Communicate openly and compromise

The key to resolving key is to communicate about it. That means to talk about it, and listen to what the other party has to say for himself. He most likely has a good reason of creating the conflict. It is vital to discuss it with an open mind. Sometimes, you may need to compromise your own beliefs, in order to successfully resolve the conflict and achieve a solution.

Focus on final aim

Managing conflicts is never about winning. It is basically a road to go through, in order to achieve a mutual understanding, and agreeing to proceed with further steps. Sometimes, you may be right, sometimes the other party may be right and not you. Be ready to listen to the other party’s concerns – you might even find a richer solution after considering his thoughts!

Also, sometimes discussions go off track, especially when things get emotional, or upsetting pasts are being brought up.

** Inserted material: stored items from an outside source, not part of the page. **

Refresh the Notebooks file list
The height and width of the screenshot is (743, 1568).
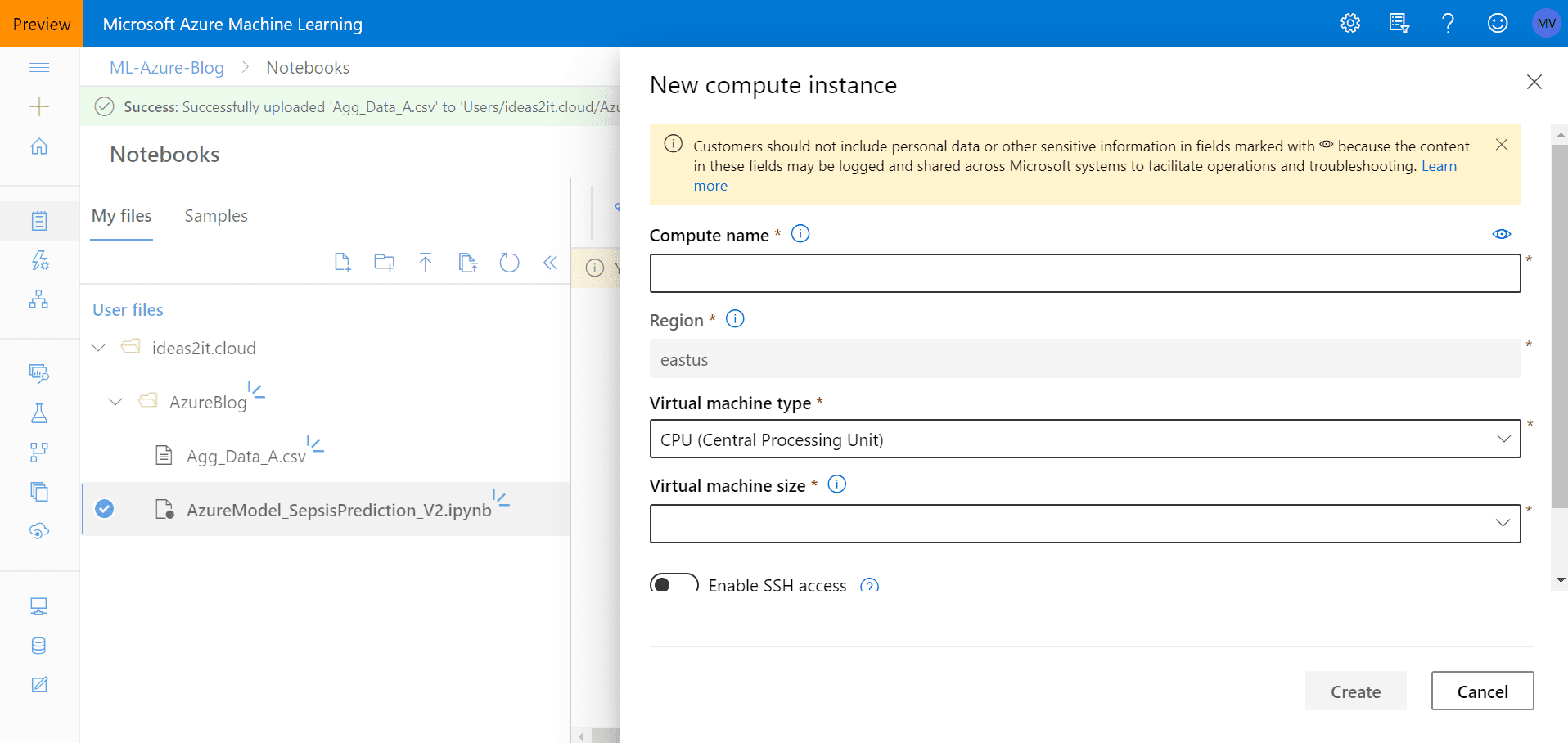pyautogui.click(x=510, y=262)
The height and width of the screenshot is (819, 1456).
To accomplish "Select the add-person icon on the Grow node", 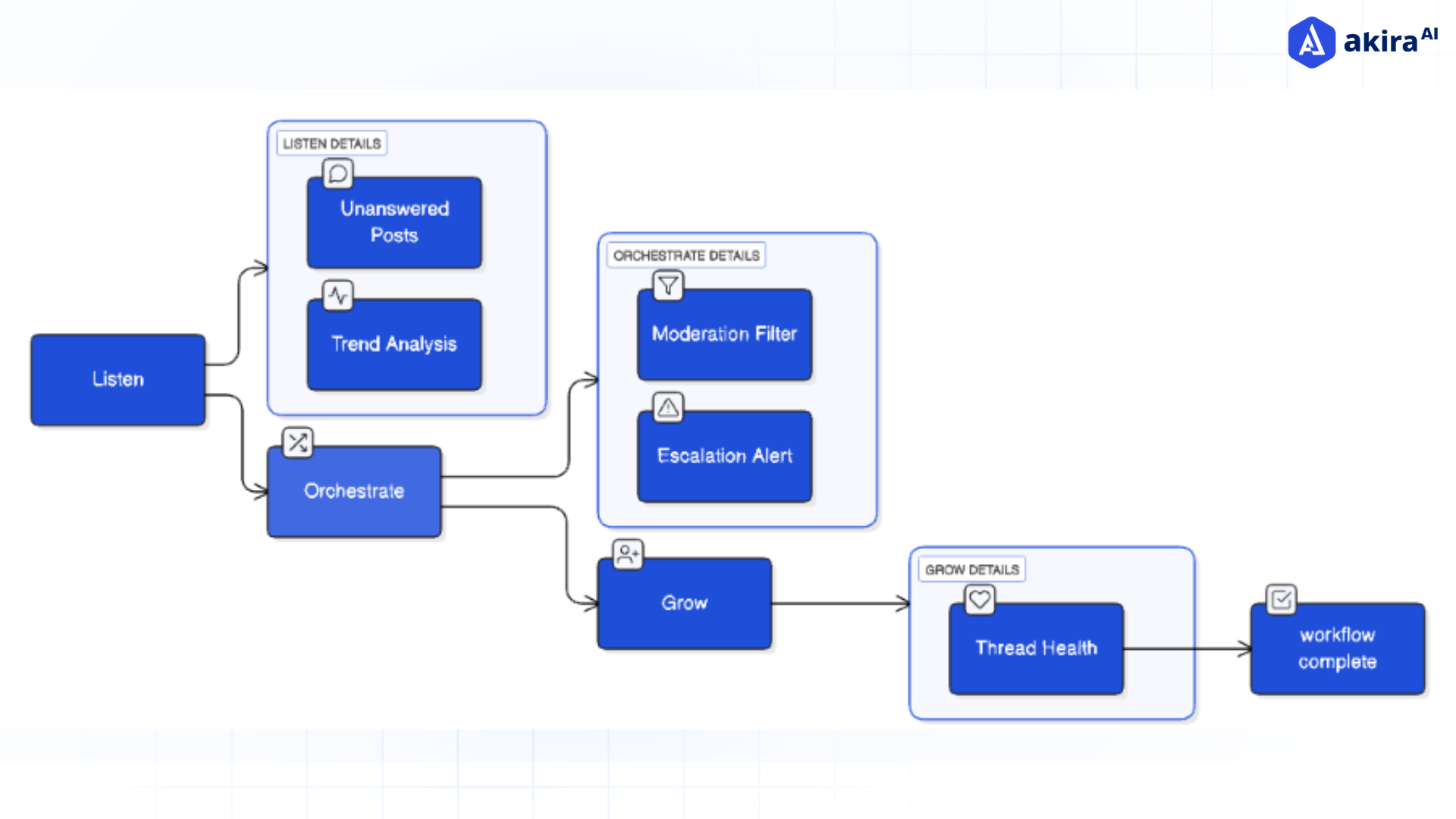I will (626, 554).
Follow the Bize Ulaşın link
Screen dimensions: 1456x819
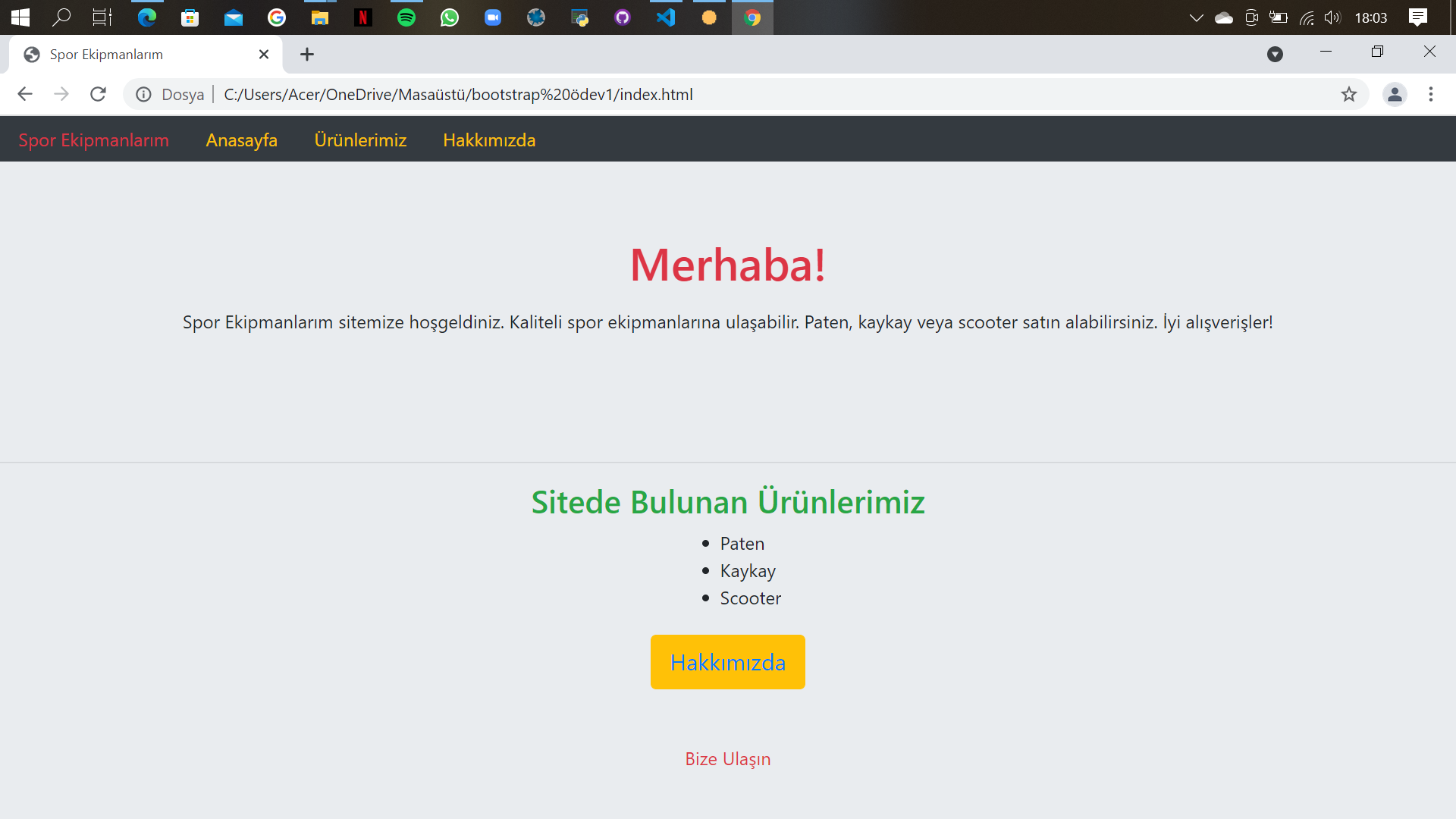coord(727,758)
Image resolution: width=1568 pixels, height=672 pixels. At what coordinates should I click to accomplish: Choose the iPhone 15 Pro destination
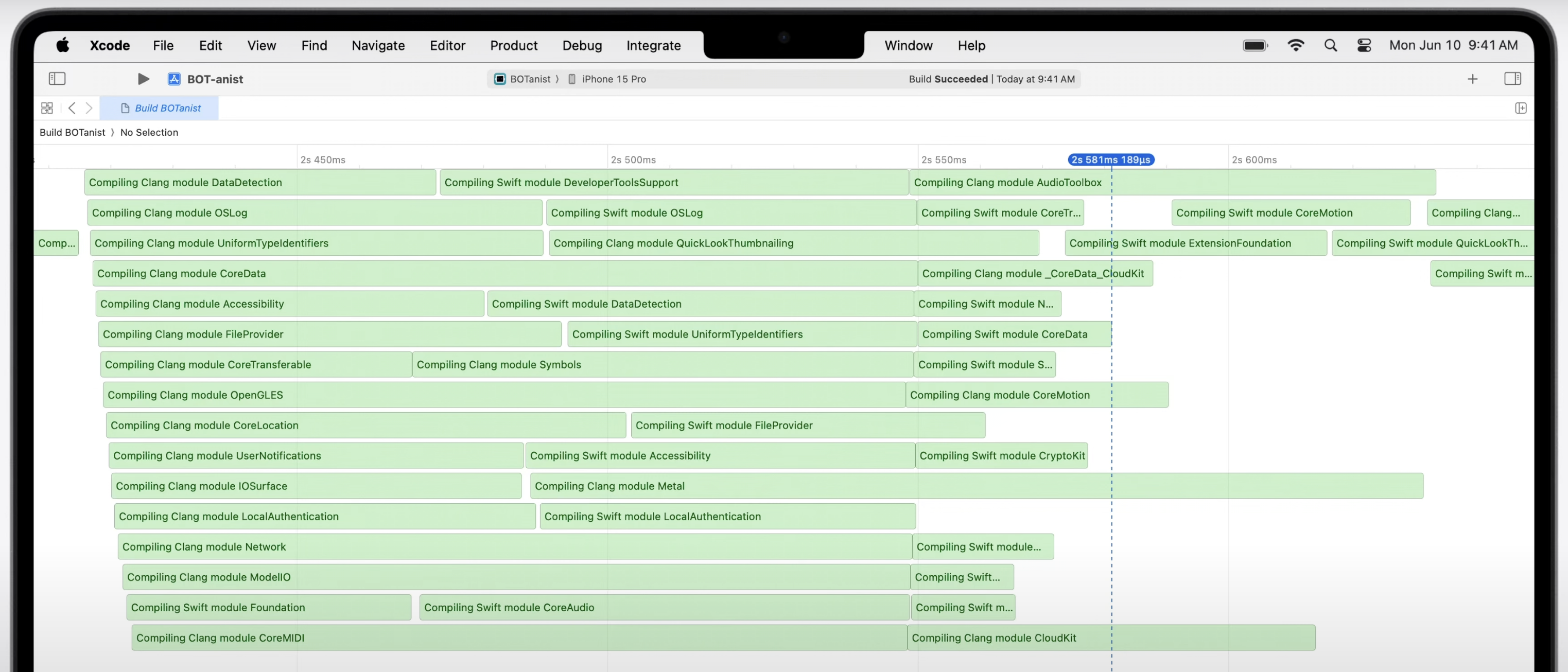pos(613,79)
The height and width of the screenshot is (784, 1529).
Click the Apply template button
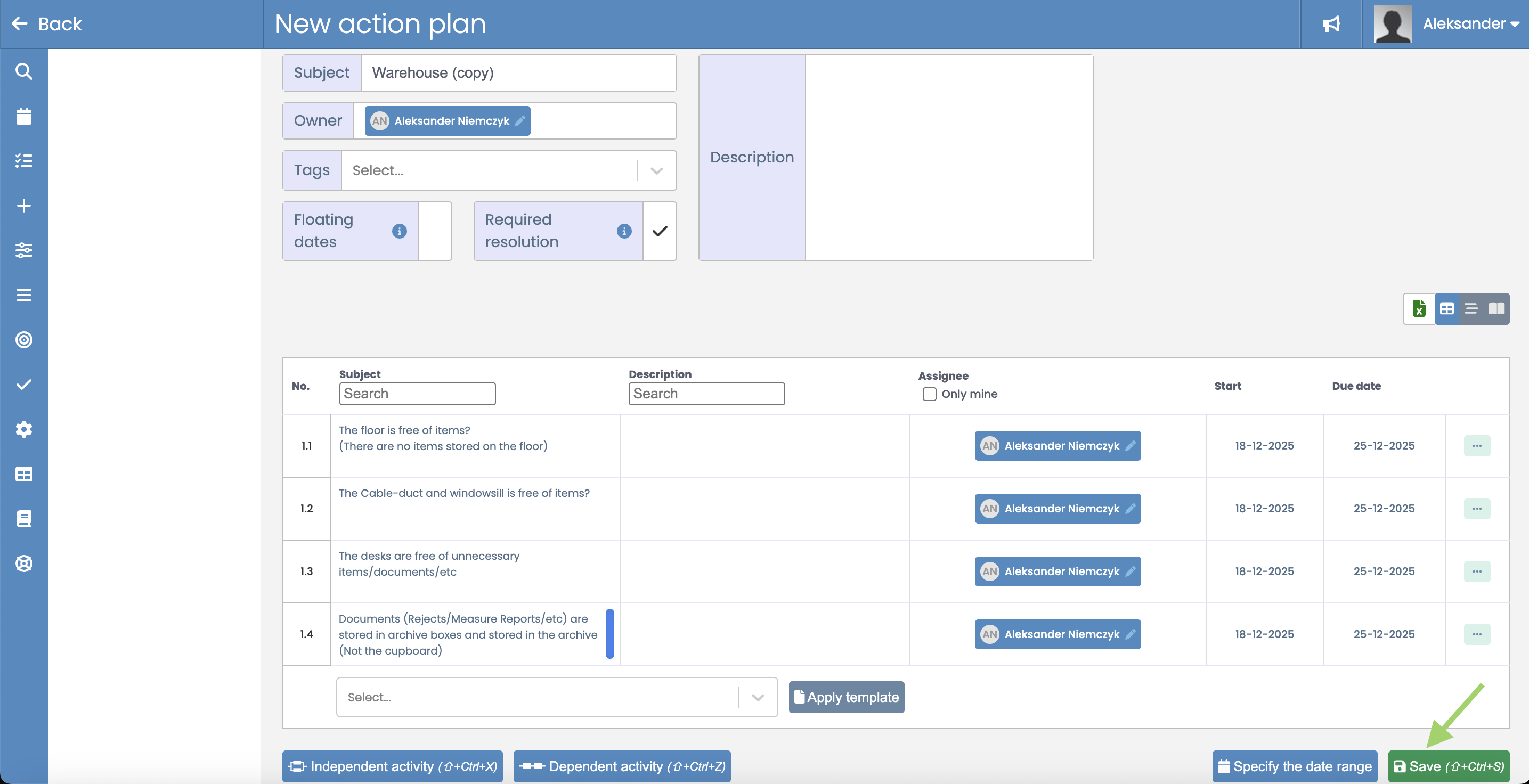(x=846, y=697)
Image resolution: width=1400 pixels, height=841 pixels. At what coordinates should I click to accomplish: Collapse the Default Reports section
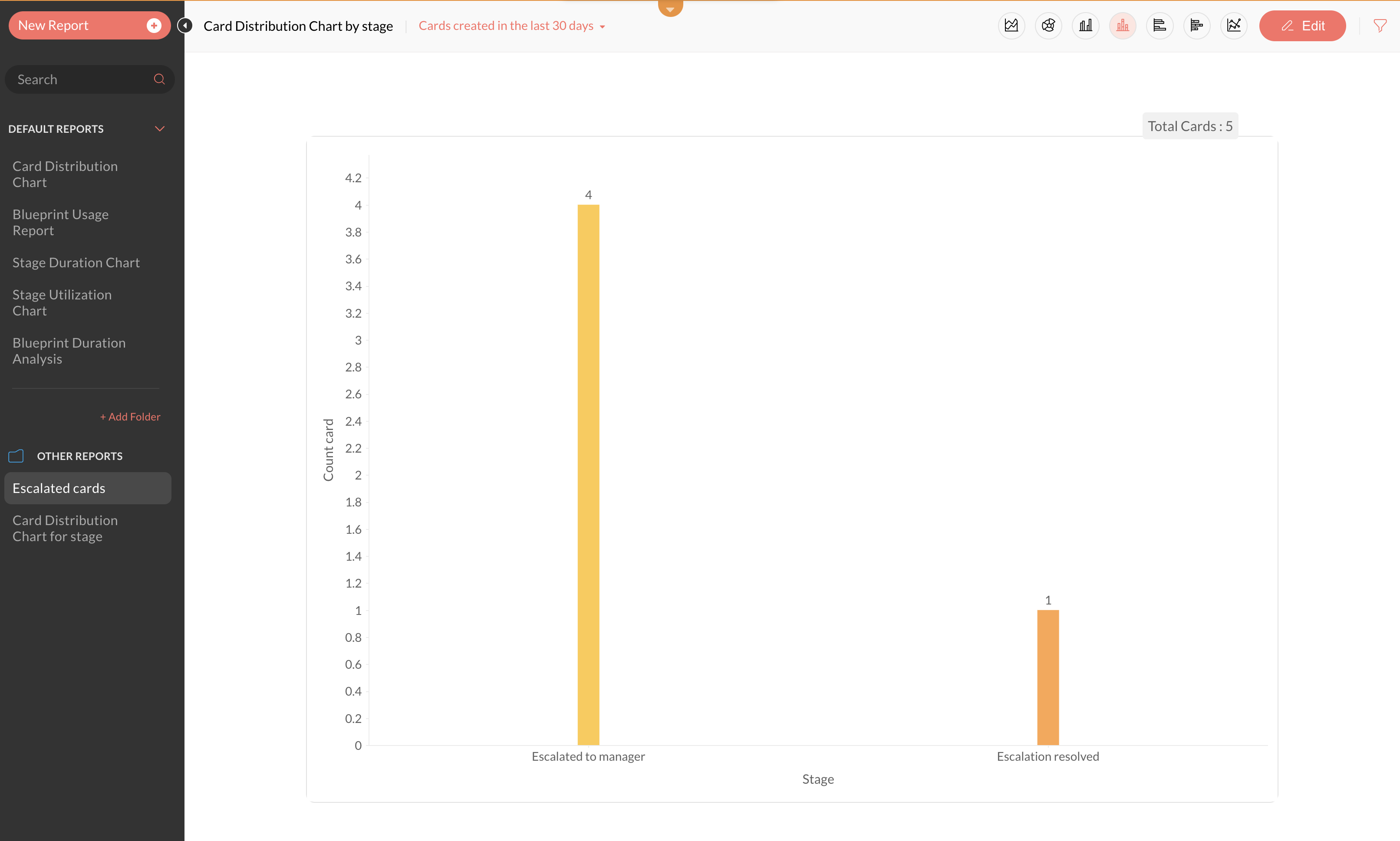point(160,128)
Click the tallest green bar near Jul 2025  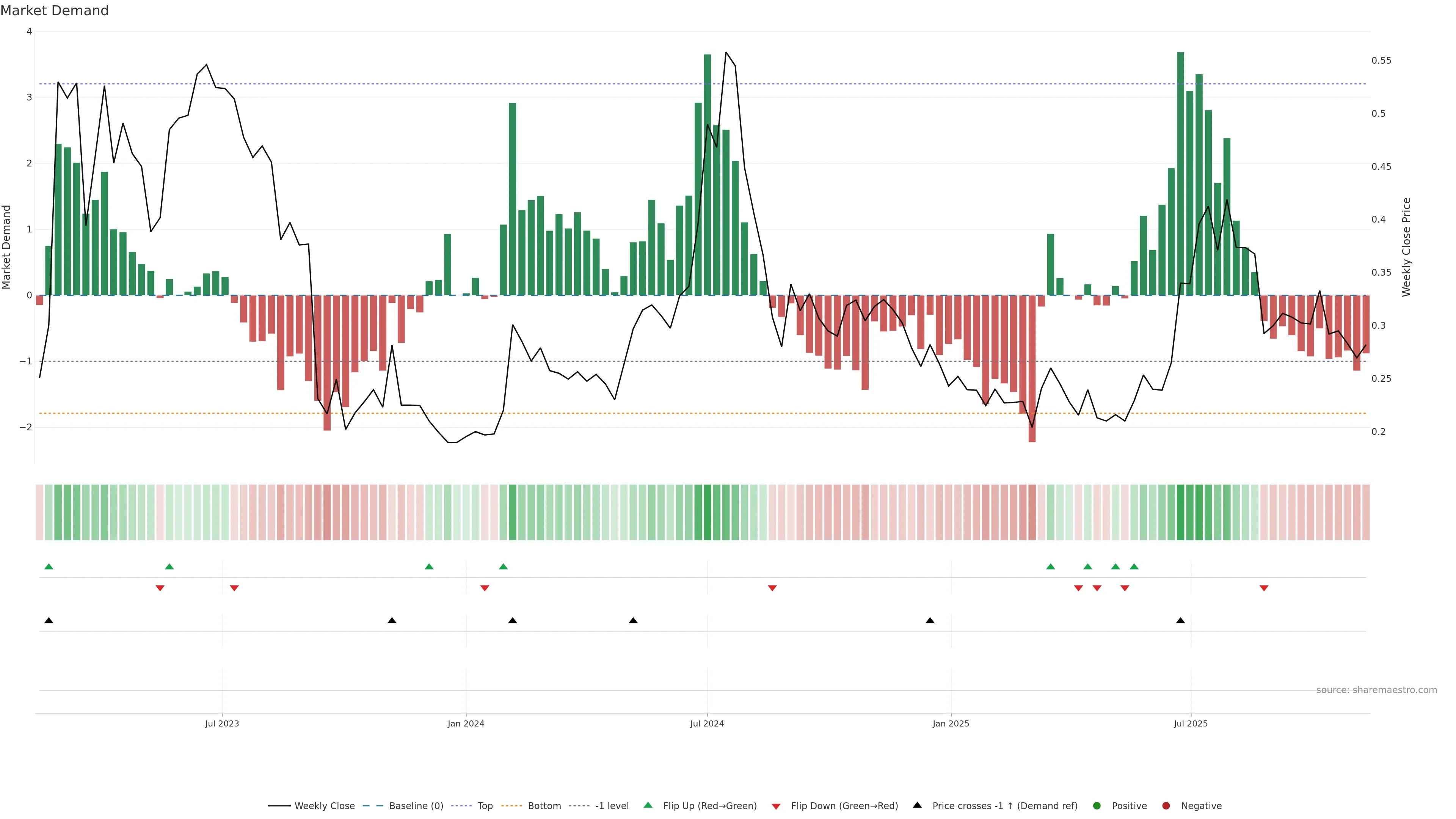tap(1180, 169)
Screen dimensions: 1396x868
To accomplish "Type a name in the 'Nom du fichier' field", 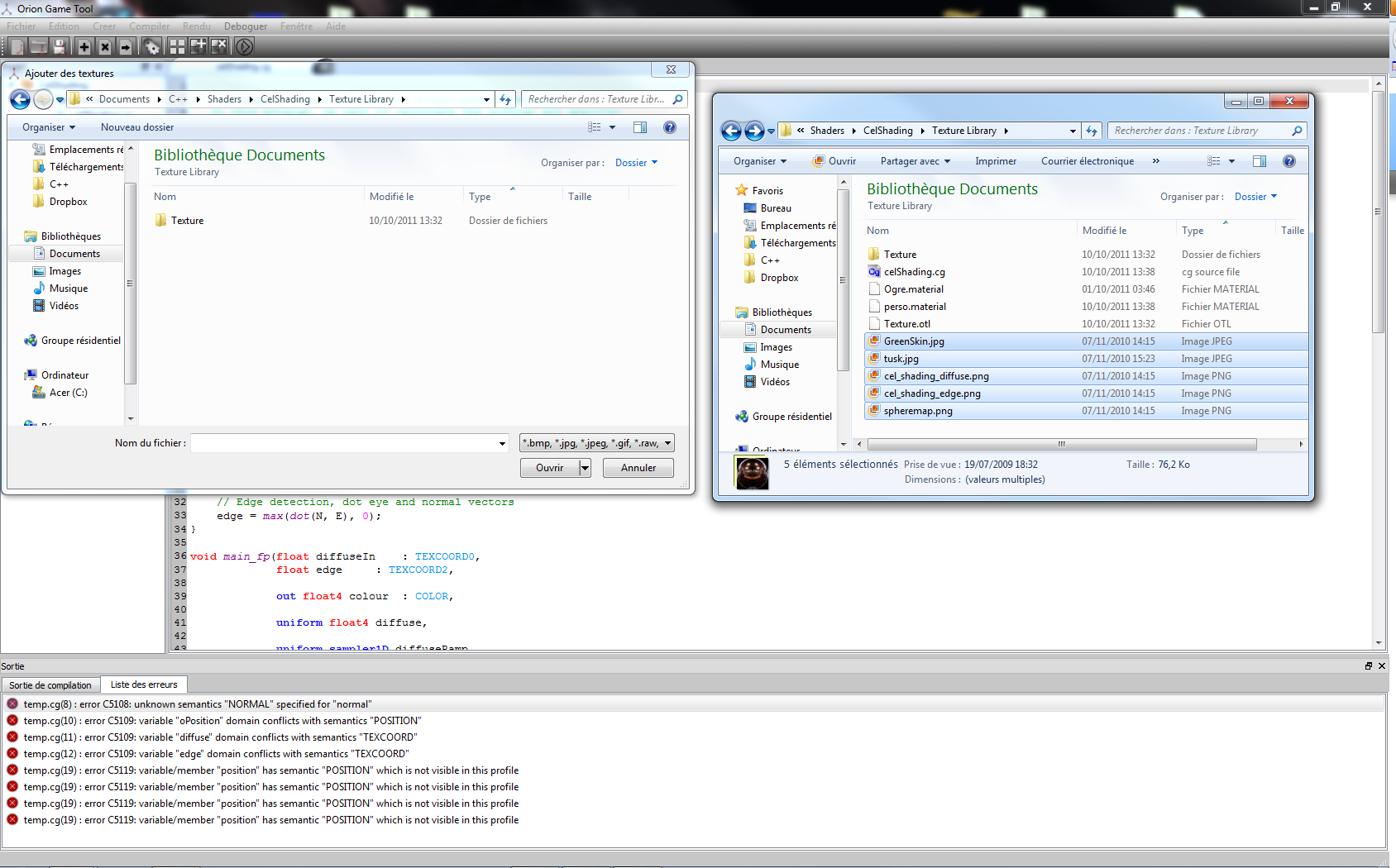I will (347, 442).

In such cases, steer back to the right direction, ignore irrelevant issues or pasts, and focus the time and energy on how we can accomplish results.

Keep calm and stay positive

Discussions may switch to quarrels, when blaming or anger arises. Remind yourself (and the other person, if you can) to stay calm, and stay positive. Find a good time and place to do your battle (read: discuss). Don’t approach someone when he is busy, or tired, or hungry, even. If the discussion is moving towards a heated direction, call for a break, and come back when you’re both more rational.

Try to empathize

Conflicts arise when two (or more) different parties have different concerns. Each member would feel that their own concern is the more important one. During discussions, listen actively, and try to put yourself in the other person’s shoe. Create a comfortable discussion – listen actively, ask open questions and opinion, and do not interrupt. Find the best way to meet each parties’ concern, if they are valid.